## Source information
################

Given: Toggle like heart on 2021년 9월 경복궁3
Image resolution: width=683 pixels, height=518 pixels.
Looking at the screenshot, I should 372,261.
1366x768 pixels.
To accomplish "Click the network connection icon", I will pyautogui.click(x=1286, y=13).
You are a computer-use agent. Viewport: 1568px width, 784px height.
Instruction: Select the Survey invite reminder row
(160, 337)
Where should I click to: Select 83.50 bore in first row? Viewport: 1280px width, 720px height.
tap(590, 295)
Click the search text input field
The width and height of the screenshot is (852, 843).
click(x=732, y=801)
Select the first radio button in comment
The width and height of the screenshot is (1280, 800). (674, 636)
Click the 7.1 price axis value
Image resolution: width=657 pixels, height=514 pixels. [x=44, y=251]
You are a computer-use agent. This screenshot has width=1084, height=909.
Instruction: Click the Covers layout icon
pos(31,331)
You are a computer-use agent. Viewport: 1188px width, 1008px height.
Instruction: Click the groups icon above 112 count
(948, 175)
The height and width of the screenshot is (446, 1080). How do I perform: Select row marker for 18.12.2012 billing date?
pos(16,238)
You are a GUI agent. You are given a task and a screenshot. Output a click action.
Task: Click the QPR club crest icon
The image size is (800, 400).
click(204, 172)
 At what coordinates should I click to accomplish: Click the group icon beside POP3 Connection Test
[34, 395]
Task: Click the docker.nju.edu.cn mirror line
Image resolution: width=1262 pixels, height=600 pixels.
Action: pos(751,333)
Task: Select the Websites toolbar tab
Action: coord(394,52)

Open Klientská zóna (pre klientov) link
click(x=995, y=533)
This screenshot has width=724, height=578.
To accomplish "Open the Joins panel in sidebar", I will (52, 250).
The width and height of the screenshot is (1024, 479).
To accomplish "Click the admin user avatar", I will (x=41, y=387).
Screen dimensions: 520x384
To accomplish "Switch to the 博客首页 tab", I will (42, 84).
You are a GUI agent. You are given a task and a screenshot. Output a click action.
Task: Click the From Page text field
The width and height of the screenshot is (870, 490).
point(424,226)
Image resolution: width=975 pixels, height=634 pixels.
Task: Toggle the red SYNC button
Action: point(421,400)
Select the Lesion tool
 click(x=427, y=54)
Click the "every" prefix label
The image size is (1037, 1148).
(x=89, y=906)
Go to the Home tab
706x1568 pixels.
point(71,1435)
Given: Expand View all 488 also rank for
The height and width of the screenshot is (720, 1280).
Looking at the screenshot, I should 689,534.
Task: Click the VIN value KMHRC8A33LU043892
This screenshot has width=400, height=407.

################

## Task goal
Would you transcribe the listing word for word?

## The answer
Given: Toggle like heart on 2021년 9월 경복궁3
Image resolution: width=683 pixels, height=518 pixels.
Looking at the screenshot, I should 372,261.
1366x768 pixels.
To accomplish "Click the network connection icon", I will pyautogui.click(x=1286, y=13).
You are a computer-use agent. Viewport: 1568px width, 784px height.
Instruction: Select the Survey invite reminder row
(160, 337)
Where should I click to: Select 83.50 bore in first row? Viewport: 1280px width, 720px height.
tap(590, 295)
Click the search text input field
The width and height of the screenshot is (852, 843).
click(x=732, y=801)
Select the first radio button in comment
The width and height of the screenshot is (1280, 800). (674, 636)
Click the 7.1 price axis value
Image resolution: width=657 pixels, height=514 pixels. [x=44, y=251]
You are a computer-use agent. This screenshot has width=1084, height=909.
Instruction: Click the Covers layout icon
pos(31,331)
You are a computer-use agent. Viewport: 1188px width, 1008px height.
Instruction: Click the groups icon above 112 count
(948, 175)
The height and width of the screenshot is (446, 1080). How do I perform: Select row marker for 18.12.2012 billing date?
pos(16,238)
You are a GUI agent. You are given a task and a screenshot. Output a click action.
Task: Click the QPR club crest icon
The image size is (800, 400).
click(204, 172)
 At what coordinates should I click to accomplish: Click the group icon beside POP3 Connection Test
[34, 395]
Task: Click the docker.nju.edu.cn mirror line
Image resolution: width=1262 pixels, height=600 pixels.
Action: pos(751,333)
Task: Select the Websites toolbar tab
Action: coord(394,52)

Open Klientská zóna (pre klientov) link
click(x=995, y=533)
This screenshot has width=724, height=578.
To accomplish "Open the Joins panel in sidebar", I will (52, 250).
The width and height of the screenshot is (1024, 479).
To accomplish "Click the admin user avatar", I will (x=41, y=387).
Screen dimensions: 520x384
To accomplish "Switch to the 博客首页 tab", I will (42, 84).
You are a GUI agent. You are given a task and a screenshot. Output a click action.
Task: Click the From Page text field
The width and height of the screenshot is (870, 490).
point(424,226)
Image resolution: width=975 pixels, height=634 pixels.
Task: Toggle the red SYNC button
Action: point(421,400)
Select the Lesion tool
 click(x=427, y=54)
Click the "every" prefix label
The image size is (1037, 1148).
(x=89, y=906)
Go to the Home tab
706x1568 pixels.
point(71,1435)
Given: Expand View all 488 also rank for
The height and width of the screenshot is (720, 1280).
Looking at the screenshot, I should 689,534.
Task: Click the VIN value KMHRC8A33LU043892
This screenshot has width=400, height=407.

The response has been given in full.